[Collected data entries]
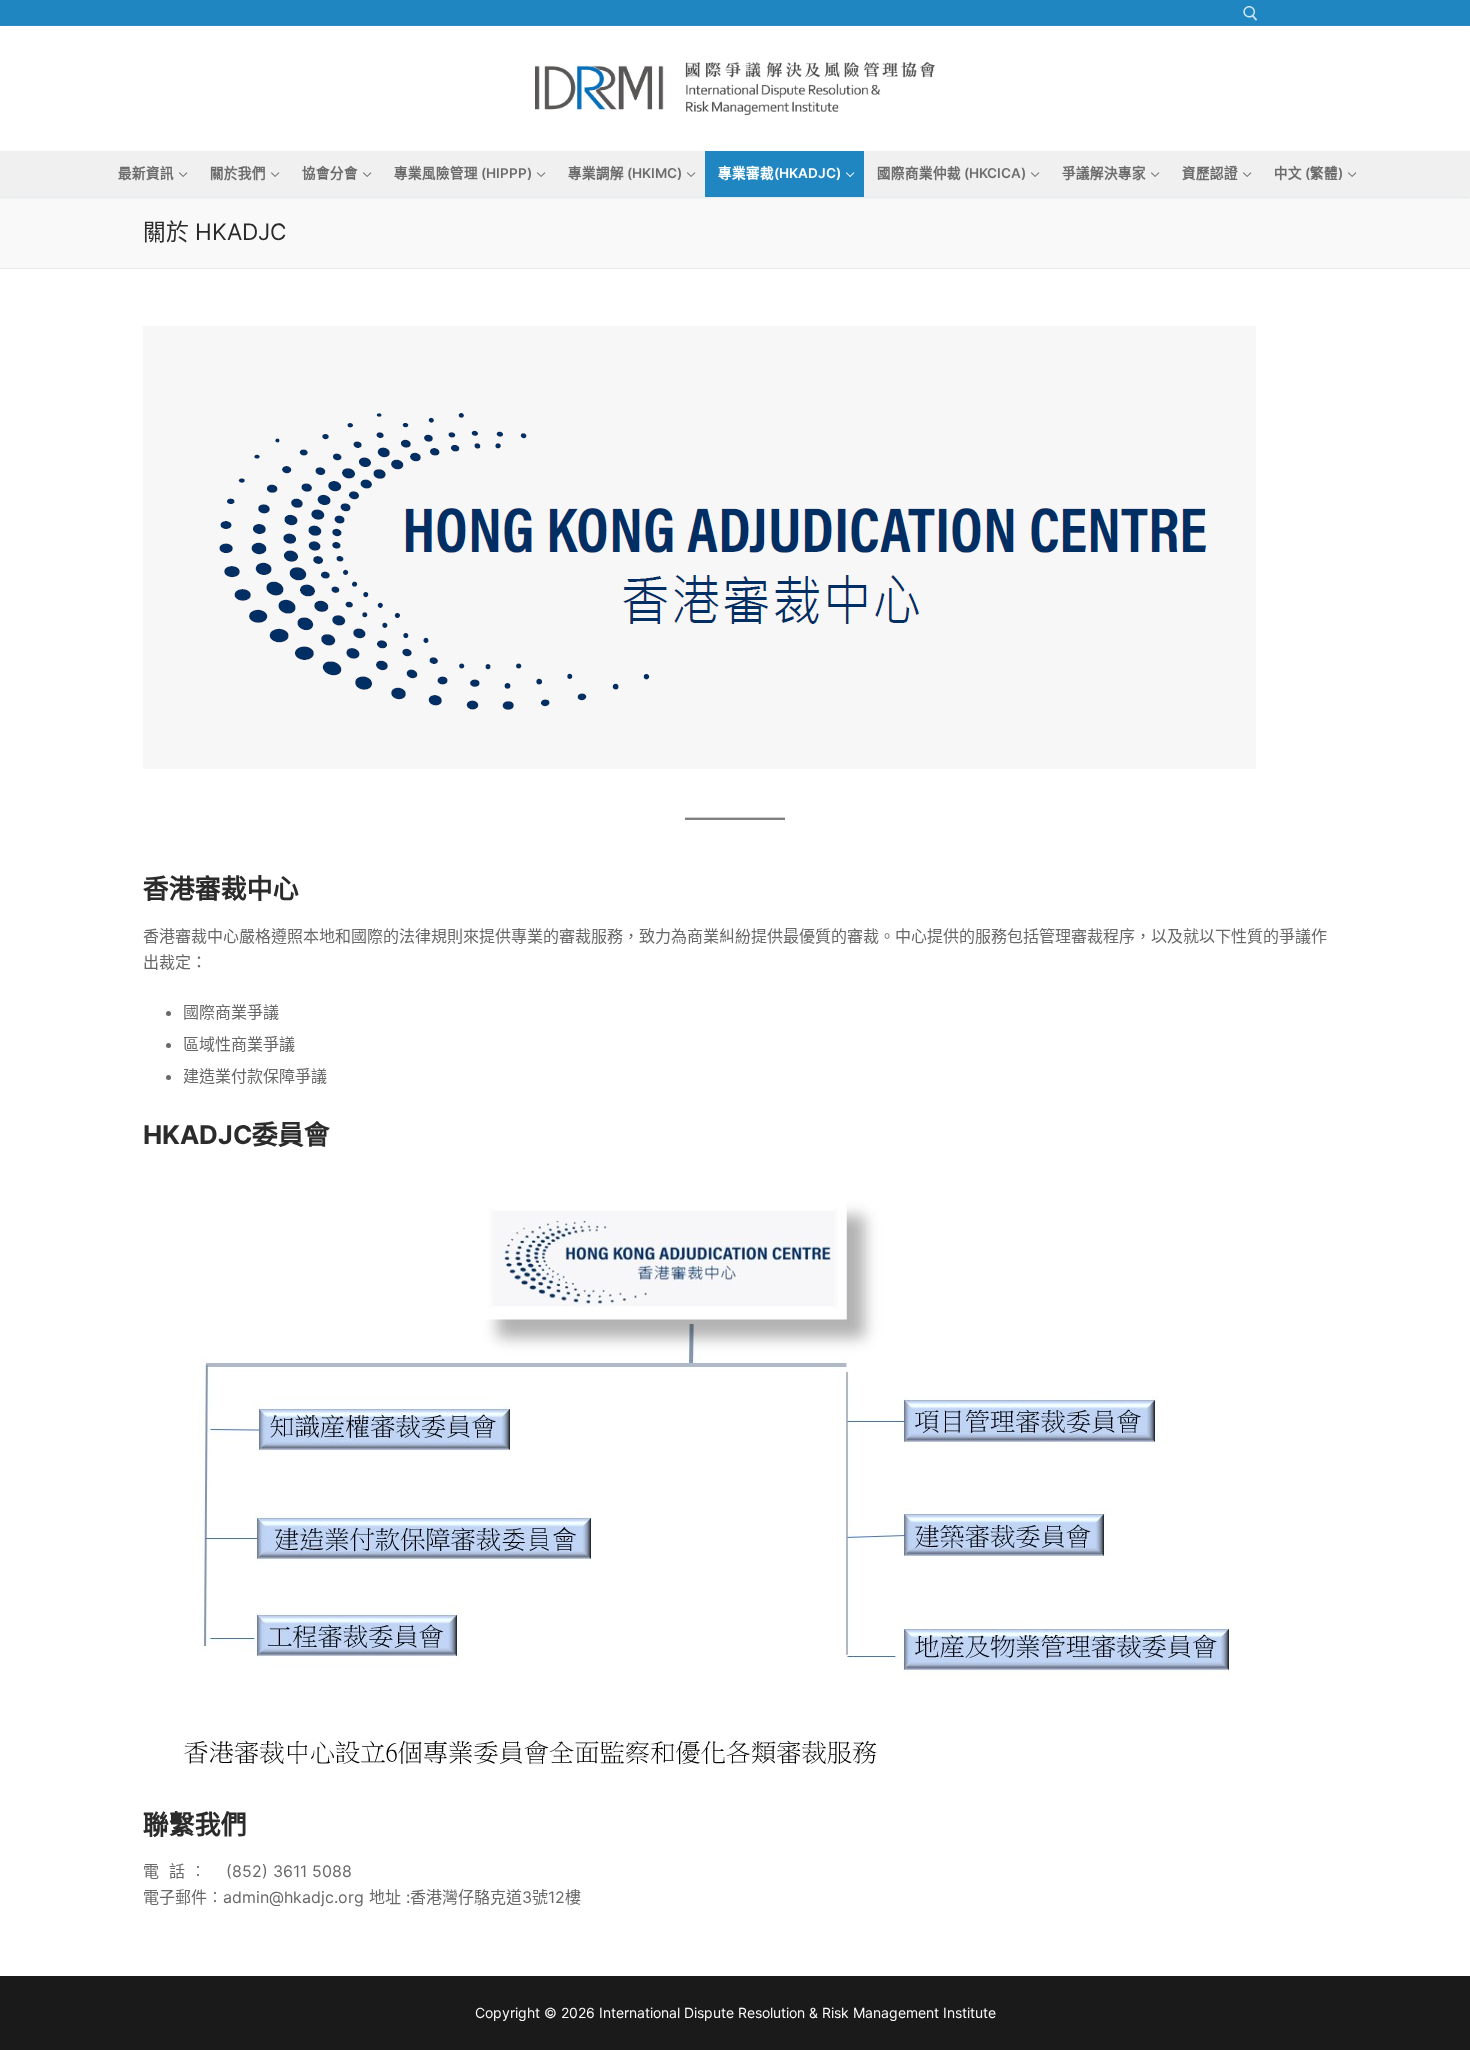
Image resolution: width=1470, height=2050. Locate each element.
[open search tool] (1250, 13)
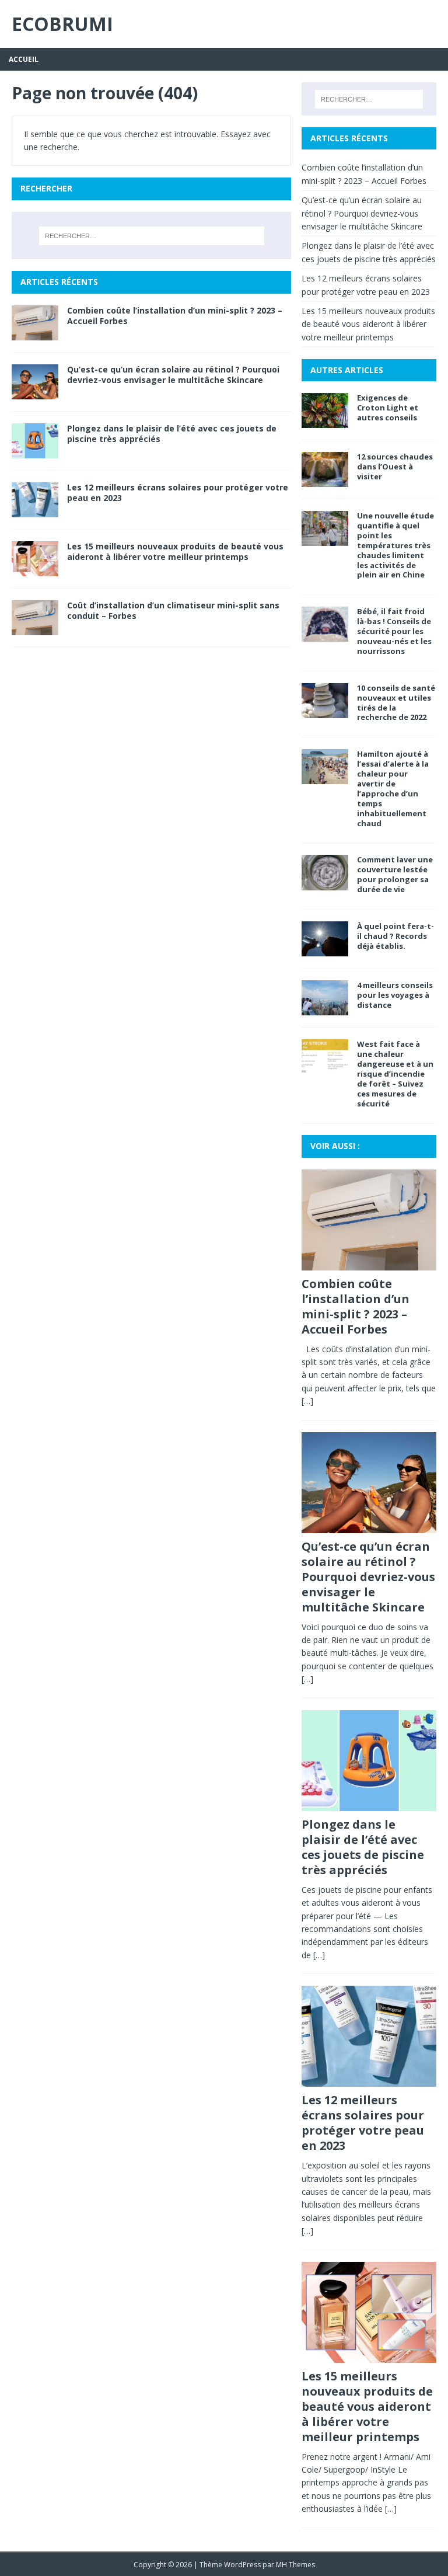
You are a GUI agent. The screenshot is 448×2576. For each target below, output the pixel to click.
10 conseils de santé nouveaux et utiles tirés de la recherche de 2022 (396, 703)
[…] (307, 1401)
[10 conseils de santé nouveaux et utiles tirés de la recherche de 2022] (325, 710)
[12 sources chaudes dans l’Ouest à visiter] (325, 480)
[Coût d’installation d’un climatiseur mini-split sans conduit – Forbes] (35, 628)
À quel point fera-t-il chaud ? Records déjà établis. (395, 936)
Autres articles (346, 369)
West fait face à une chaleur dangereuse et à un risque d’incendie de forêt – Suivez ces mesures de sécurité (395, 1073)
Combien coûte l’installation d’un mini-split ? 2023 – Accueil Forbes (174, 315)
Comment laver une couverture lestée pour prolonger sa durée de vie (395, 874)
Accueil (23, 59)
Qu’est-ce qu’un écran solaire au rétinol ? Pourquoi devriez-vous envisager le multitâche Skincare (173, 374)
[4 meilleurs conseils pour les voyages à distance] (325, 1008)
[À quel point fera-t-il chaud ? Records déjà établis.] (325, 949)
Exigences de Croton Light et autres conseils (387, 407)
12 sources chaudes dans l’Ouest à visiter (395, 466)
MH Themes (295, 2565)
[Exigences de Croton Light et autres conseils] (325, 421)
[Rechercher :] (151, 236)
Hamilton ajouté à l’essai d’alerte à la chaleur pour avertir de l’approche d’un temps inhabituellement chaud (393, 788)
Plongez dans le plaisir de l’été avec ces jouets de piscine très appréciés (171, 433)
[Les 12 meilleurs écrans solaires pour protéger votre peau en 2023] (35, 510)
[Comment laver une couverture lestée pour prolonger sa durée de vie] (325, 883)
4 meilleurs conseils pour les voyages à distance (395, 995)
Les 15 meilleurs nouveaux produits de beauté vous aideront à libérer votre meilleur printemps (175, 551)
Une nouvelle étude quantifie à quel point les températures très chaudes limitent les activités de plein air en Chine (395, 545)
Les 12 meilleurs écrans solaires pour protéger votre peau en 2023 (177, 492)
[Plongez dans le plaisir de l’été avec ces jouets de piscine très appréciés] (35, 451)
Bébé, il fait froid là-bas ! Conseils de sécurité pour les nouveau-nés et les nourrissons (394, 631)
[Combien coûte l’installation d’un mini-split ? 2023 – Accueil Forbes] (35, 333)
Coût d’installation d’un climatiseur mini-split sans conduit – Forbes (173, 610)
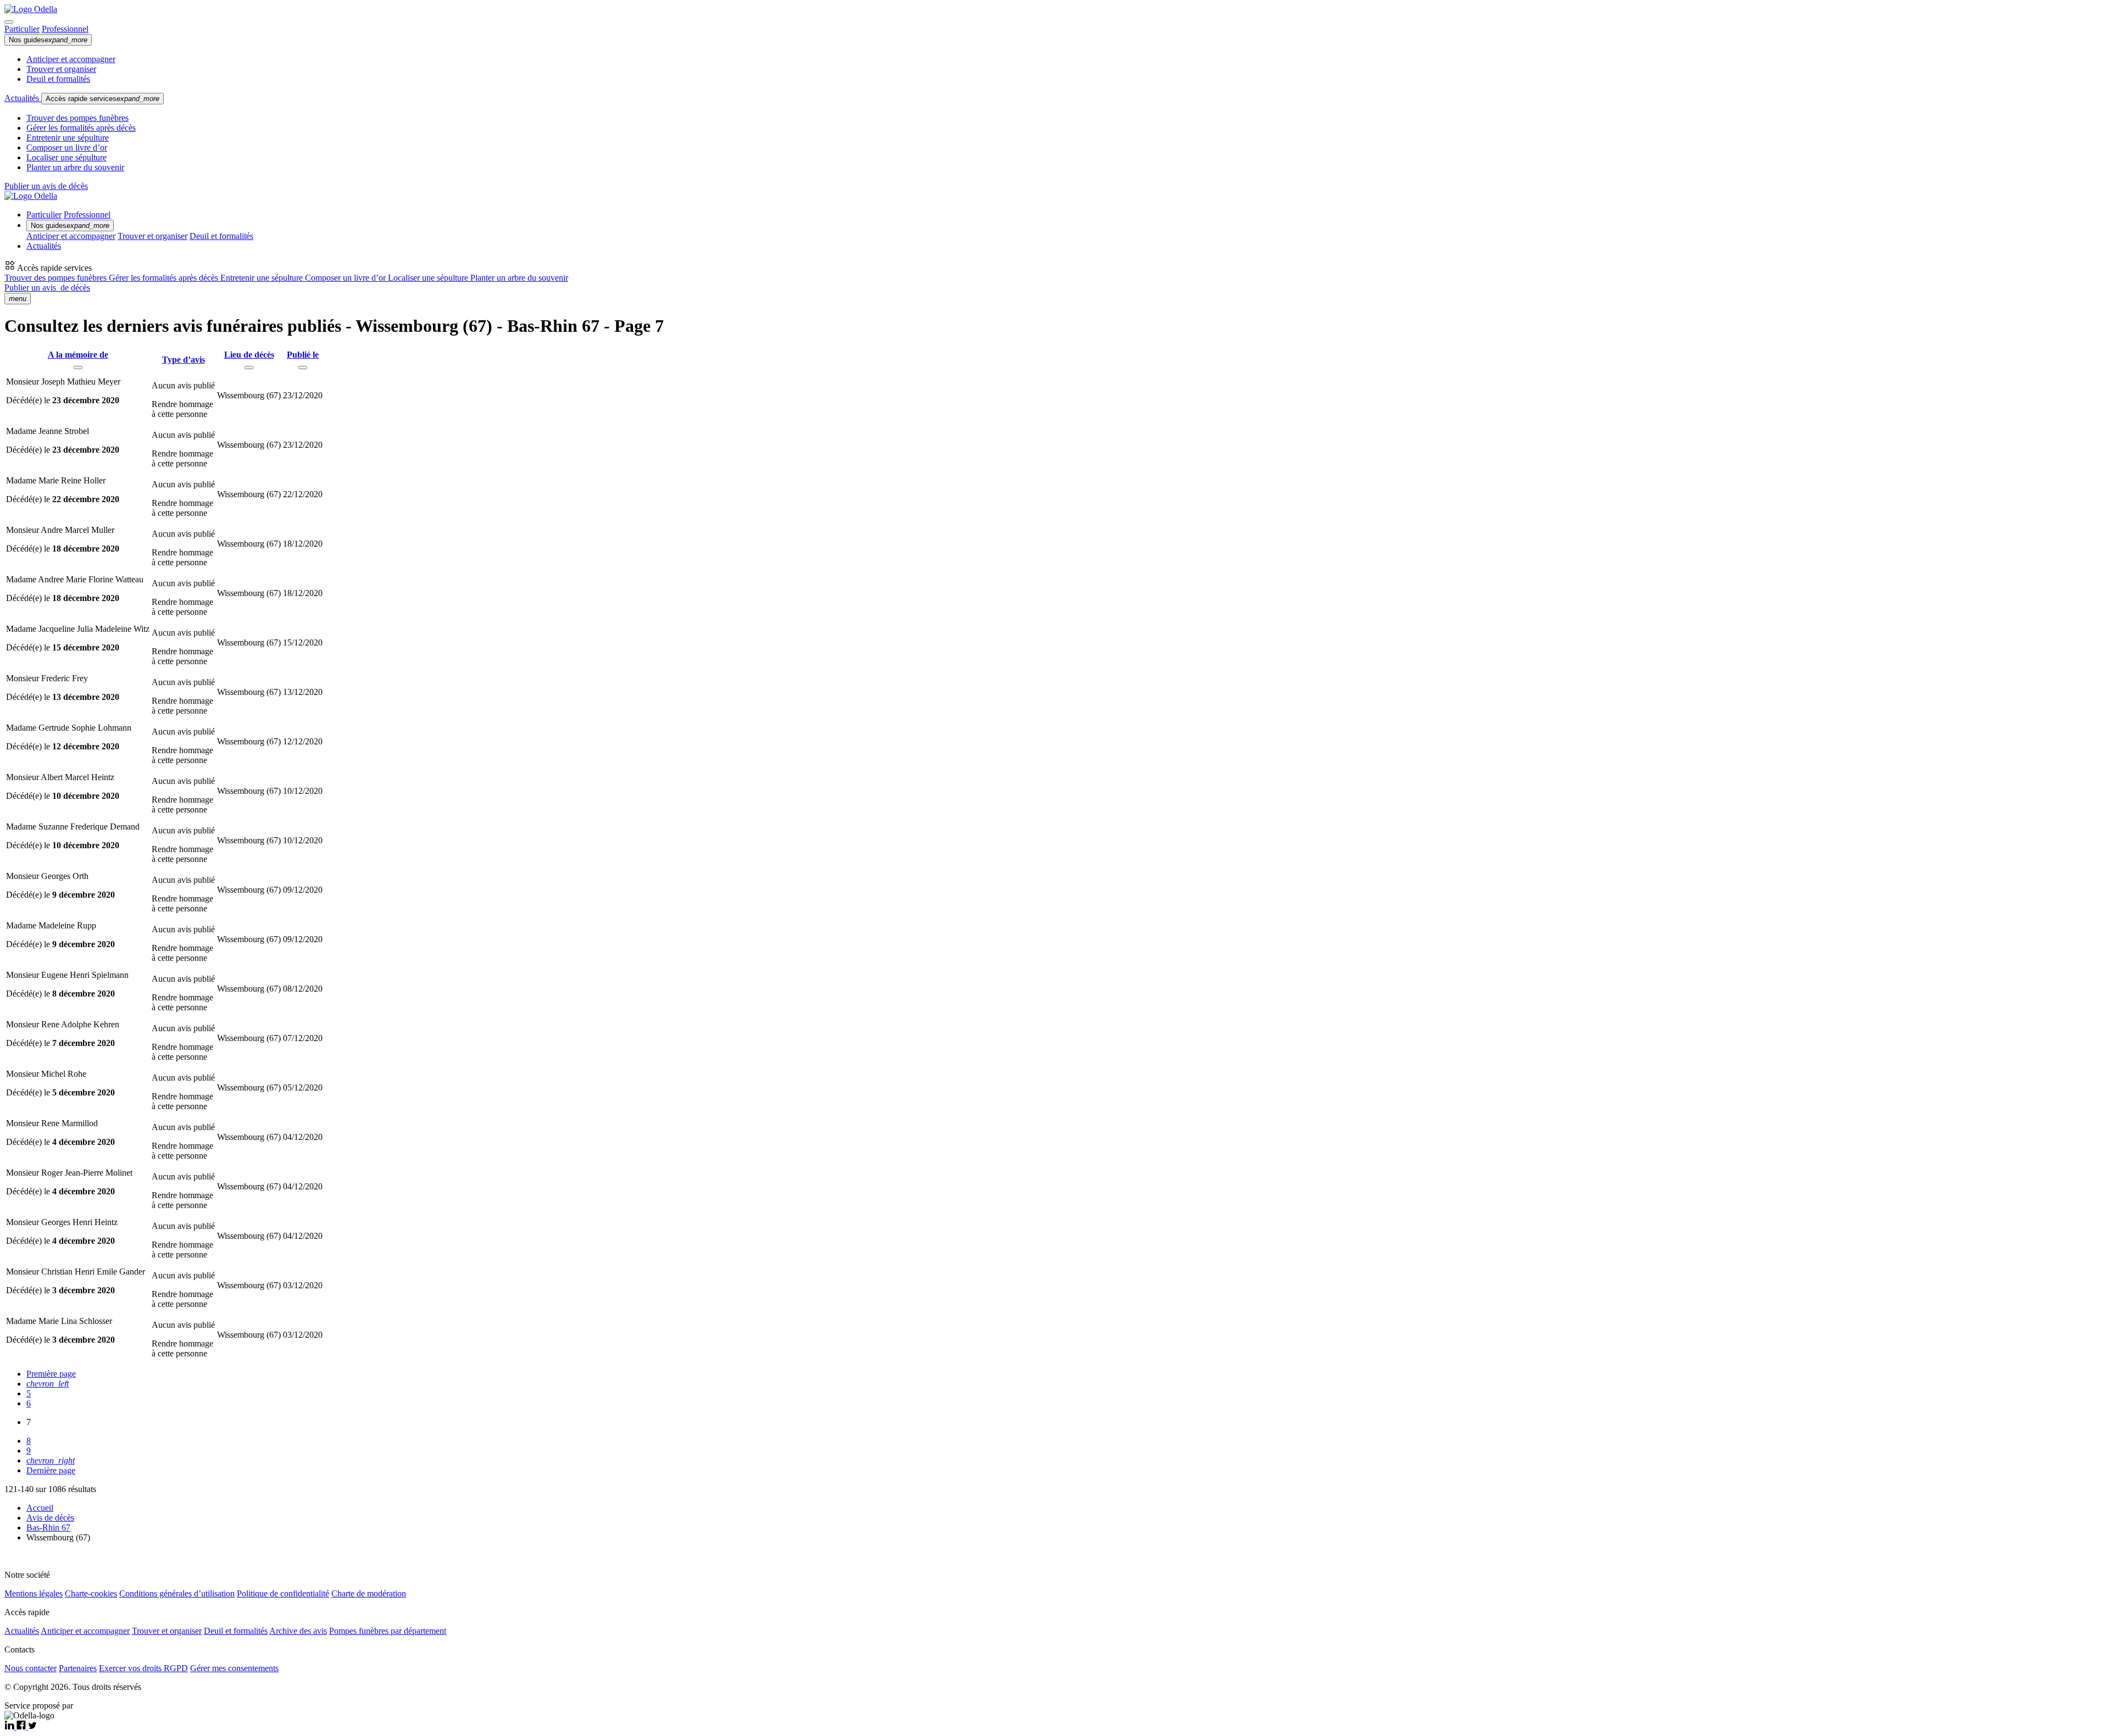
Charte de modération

> Task brief: Show, from the entries above, every line that includes the string "protéger".

> Expected output:
[Les 12 meilleurs écrans solaires pour protéger votre peau en 2023] (35, 510)
Les 12 meilleurs écrans solaires pour protéger votre peau en 2023 (177, 492)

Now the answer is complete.